Directions:
The lines from the one containing "Screen dimensions: 1155x580" to the end of the entries, both included, are what you need to transcribe exactly, without pictures and without anything else.
..........
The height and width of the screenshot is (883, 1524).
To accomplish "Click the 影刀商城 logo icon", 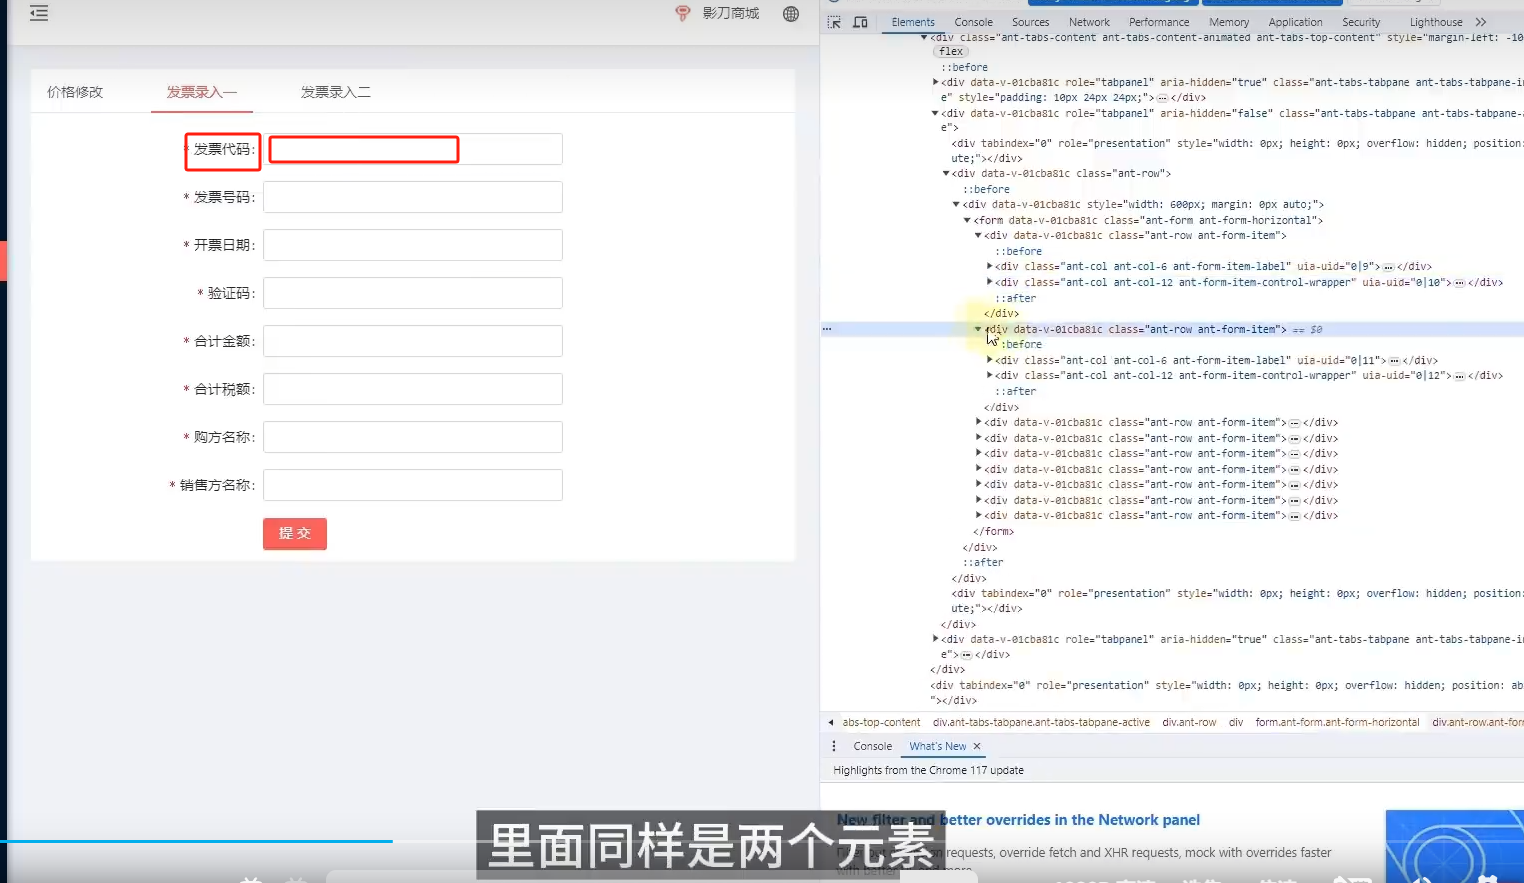I will 683,13.
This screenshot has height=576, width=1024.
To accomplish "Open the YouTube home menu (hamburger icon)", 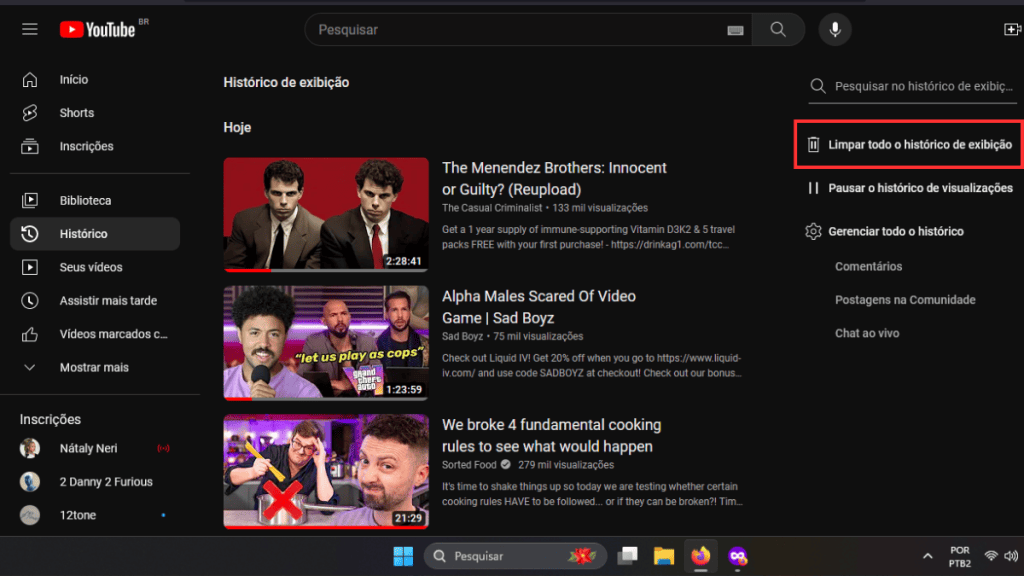I will point(29,28).
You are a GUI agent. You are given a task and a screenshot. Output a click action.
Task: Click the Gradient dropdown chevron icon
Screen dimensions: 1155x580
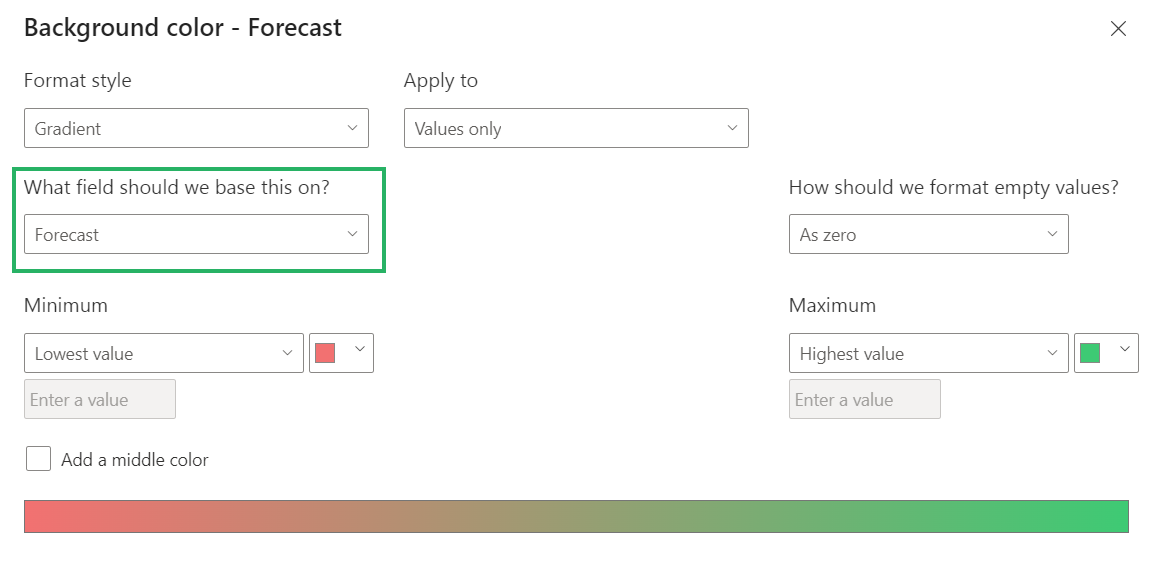pos(352,128)
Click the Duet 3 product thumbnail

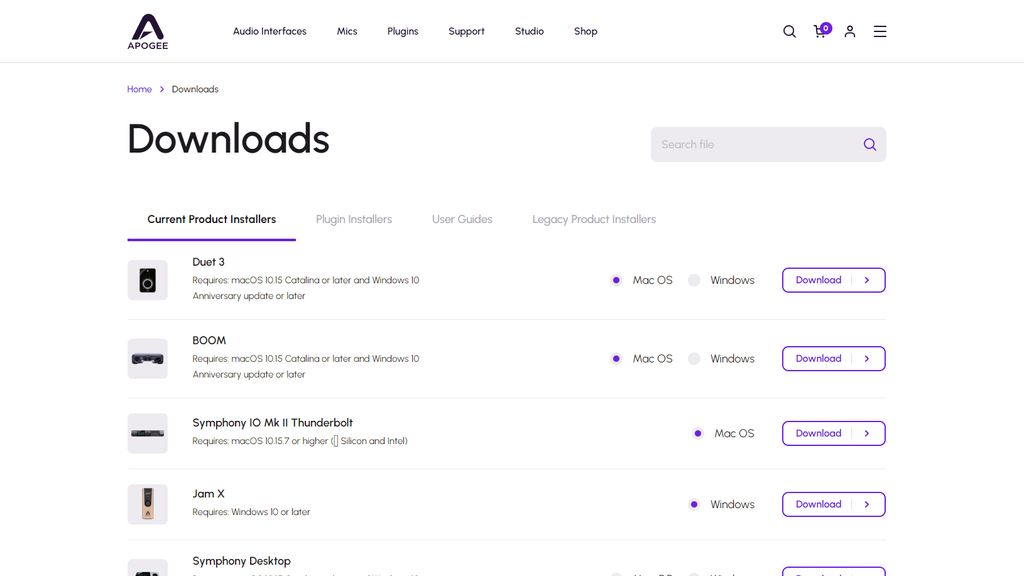click(x=147, y=280)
..........
Solved exercise:
Screen dimensions: 1155x580
pos(352,128)
Click the Duet 3 product thumbnail

click(x=147, y=280)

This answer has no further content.